How to migrate from drupal to wordpress (and clean up all the nasty leftovers)

So, after three years of Drupal, I finally got rid of it. By the last version of Drupal (it was version 5.1) there was just too much stuff in there I didn’t need and lots of features missing that make up a first class blog management system or BMS (*omg* I so created a new word!!! – oh wait, someone came up with that already, whatever). I wanted to change to Wordpress. Let me show you how I did it…

The database tweakery

Anyways, the migration process to Wordpress is kinda rocky. First I noticed that MySQL was running on latin1 as the character set and latin1_swedish_ci as the collation, which led to broken characters when I re-Imported the dump. Everything should run on UTF8 as a default. So you might want to check if your MySQL installation is okay. Just go

mysql> show variables like "character%";
+————————–+—————————-+
| Variable_name | Value |
+————————–+—————————-+
| character_set_client | latin1 |
| character_set_connection | latin1 |
| character_set_database | utf8 |
| character_set_results | latin1 |
| character_set_server | utf8 |
| character_set_system | utf8 |
| character_sets_dir | /usr/share/mysql/charsets/ |
+————————–+—————————-+
7 rows in set (0.00 sec)

Server, System and Database run on UTF8 now. You need not be worried about the rest of these latin1 charsets, because they are session dependent anyways and it’s the programmer of the php script who needs to set these variables on the db connection. If it says something else in there, chances are your database, apache and php need some tweaking for full UTF8 support.  Note that I use Ubuntu Linux, your config files may be located elsewhere. 

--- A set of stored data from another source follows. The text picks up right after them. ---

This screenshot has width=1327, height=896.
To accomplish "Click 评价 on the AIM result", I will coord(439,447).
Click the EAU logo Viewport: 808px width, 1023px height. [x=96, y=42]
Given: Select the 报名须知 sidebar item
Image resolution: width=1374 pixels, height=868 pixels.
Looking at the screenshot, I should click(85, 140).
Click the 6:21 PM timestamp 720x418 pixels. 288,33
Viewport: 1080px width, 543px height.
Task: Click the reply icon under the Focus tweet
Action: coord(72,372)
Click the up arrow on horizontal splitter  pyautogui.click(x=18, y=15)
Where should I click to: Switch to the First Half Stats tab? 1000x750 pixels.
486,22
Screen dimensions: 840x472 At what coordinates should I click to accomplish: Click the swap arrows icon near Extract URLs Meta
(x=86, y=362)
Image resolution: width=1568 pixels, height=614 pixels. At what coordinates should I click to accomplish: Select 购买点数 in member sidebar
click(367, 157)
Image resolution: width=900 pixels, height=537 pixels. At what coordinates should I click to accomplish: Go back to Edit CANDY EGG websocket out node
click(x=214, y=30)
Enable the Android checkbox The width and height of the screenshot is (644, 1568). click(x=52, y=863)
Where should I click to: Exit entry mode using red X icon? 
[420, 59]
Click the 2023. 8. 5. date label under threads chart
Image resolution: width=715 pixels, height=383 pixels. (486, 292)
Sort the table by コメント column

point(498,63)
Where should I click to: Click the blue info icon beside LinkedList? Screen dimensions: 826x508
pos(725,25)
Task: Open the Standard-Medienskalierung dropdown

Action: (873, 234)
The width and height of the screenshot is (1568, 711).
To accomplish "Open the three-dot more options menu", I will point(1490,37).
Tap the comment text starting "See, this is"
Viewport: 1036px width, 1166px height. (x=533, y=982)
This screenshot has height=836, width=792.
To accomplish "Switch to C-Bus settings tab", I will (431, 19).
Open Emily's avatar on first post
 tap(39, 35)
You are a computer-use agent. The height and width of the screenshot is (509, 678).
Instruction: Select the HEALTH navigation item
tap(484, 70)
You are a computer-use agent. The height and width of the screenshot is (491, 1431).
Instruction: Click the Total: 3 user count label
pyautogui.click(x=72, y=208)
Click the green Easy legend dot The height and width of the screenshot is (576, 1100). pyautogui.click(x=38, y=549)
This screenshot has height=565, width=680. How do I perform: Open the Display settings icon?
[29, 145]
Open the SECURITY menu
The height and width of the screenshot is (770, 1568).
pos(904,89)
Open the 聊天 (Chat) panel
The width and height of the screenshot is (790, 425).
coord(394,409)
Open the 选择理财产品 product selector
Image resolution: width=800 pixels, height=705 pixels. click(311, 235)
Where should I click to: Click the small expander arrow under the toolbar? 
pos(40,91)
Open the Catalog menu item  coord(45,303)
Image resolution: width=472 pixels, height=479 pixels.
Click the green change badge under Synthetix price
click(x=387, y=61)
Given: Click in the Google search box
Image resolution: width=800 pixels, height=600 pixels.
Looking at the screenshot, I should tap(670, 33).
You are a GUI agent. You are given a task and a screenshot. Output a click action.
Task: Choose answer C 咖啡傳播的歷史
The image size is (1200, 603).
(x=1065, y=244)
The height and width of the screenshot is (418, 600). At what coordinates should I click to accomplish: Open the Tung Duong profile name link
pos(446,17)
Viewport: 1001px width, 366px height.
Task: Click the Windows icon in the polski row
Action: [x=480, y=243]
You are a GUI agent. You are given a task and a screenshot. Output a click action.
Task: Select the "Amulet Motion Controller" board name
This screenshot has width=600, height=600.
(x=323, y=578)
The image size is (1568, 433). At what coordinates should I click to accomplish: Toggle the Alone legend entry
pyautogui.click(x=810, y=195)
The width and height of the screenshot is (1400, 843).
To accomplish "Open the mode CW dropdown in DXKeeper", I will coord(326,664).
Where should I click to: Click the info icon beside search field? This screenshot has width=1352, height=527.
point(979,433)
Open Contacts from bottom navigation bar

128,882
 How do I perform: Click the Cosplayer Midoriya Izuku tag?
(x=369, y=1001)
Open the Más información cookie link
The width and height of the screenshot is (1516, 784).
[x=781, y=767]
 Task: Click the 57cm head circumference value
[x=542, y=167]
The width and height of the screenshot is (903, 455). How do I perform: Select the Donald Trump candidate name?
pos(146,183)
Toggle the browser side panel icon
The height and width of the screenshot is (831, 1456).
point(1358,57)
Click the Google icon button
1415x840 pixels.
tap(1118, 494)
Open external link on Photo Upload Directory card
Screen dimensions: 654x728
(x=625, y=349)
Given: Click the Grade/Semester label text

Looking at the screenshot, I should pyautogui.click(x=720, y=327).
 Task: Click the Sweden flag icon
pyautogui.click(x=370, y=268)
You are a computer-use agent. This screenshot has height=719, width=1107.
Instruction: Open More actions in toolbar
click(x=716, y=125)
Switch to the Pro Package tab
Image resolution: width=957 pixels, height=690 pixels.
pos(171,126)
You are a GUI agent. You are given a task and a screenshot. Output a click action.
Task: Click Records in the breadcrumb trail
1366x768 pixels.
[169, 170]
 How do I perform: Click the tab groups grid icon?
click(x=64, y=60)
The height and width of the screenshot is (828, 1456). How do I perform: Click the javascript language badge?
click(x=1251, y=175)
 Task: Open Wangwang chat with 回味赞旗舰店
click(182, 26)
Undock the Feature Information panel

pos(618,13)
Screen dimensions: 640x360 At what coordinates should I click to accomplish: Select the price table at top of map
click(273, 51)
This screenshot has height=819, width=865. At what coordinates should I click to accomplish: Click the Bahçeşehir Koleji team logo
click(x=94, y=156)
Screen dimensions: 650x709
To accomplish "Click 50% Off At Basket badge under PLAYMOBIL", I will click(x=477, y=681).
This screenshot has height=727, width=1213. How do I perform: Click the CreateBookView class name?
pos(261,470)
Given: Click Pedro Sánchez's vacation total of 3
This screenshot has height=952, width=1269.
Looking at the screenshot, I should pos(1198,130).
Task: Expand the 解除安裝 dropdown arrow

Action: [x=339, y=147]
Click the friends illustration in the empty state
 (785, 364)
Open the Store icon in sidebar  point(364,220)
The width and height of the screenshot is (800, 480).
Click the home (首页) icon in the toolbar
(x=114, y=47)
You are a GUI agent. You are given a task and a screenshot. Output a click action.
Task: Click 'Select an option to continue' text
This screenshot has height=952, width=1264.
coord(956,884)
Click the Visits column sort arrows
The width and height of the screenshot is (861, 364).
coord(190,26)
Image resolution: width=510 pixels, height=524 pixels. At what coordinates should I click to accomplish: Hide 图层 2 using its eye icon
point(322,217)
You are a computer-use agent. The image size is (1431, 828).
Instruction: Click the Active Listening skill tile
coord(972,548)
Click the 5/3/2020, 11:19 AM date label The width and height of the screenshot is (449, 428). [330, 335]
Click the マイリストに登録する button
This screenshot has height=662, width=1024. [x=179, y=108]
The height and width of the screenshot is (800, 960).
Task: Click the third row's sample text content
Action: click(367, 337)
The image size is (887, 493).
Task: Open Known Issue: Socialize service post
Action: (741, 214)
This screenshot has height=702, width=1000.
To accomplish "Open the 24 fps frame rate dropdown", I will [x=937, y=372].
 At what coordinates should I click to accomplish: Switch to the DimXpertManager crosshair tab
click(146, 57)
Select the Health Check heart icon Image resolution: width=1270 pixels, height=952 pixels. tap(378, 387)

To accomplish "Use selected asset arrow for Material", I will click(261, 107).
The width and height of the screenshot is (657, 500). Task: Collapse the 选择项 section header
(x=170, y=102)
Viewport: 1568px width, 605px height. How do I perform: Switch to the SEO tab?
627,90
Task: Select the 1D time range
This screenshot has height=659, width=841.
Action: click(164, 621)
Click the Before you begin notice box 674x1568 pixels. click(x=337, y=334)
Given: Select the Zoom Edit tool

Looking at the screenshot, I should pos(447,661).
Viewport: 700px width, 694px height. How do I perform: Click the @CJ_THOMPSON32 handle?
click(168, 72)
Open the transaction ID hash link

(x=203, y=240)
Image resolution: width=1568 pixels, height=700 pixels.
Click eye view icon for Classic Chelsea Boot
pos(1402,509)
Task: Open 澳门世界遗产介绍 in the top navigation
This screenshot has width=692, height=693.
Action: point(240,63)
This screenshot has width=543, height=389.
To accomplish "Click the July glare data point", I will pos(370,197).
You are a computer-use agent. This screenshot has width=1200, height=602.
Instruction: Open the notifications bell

  1. Make a backup dump of the MySQL database
    mysqldump -u username -p databasename >>drupal.sqldump
  2. Add this to the mysqld section of /etc/mysql/my.cnf

    character-set-server=utf8
    default-collation=utf8_unicode_ci

  3. Add to /etc/php4/php.ini

    default_charset = “utf-8″

  4. Add to /etc/apache2/apache2.conf

    AddCharset UTF-8 .utf8
    AddDefaultCharset UTF-8

  5. Restart your webserver and database

    /etc/init.d/mysql restart
    /etc/init.d/apache2 restart

  6. Create a new Database

    CREATE DATABASE wordpress DEFAULT CHARACTER SET utf8 COLLATE utf8_general_ci;

  7. Import the old drupal tables into our new Database

    mysql -u username -p databasename < drupal.sqldump

  8. Download and Install install Wordpress and choose the wp_ prefix for all wordpress tables.
  9. Delete Wordpress defaults

    use wordpress;
    delete from wp_categories;
    delete from wp_posts;    
    delete from wp_post2cat;
    delete from wp_comments

  10. Import Drupal Categories into Wordpress

    INSERT INTO
        wp_categories (cat_ID, cat_name, category_nicename, category_description, category_parent)
    SELECT term_data.tid, name, name, description, parent
    FROM term_data, term_hierarchy
    WHERE term_data.tid=term_hierarchy.tid;

  11. Import Drupal Posts into Wordpress (please note that I used the ‘blog’ node only!)

    INSERT INTO
        wp_posts (id, post_date, post_content, post_title,
        post_excerpt, post_name, post_modified)
    SELECT DISTINCT
        n.nid, FROM_UNIXTIME(created), body, n.title, teaser,
        REPLACE(REPLACE(REPLACE(REPLACE(LOWER(n.title),’ ‘, ‘_’),’.', ‘_’),’,', ‘_’),’+', ‘_’),
        FROM_UNIXTIME(changed)
    FROM node n, node_revisions r
    WHERE n.vid = r.vid
        AND type=’blog’

  12. Import category assignment

    INSERT INTO wp_post2cat (post_id,category_id) SELECT nid,tid FROM term_node ;

  13. Import comments from drupal.

    INSERT INTO
        wp_comments
        (comment_post_ID, comment_date, comment_content, comment_parent)
    SELECT
        nid, FROM_UNIXTIME(timestamp), comment, thread
    FROM comments;

  14. Since the Articles now have no author assigned, I set myself as the default author, you can safely skip this step if you want.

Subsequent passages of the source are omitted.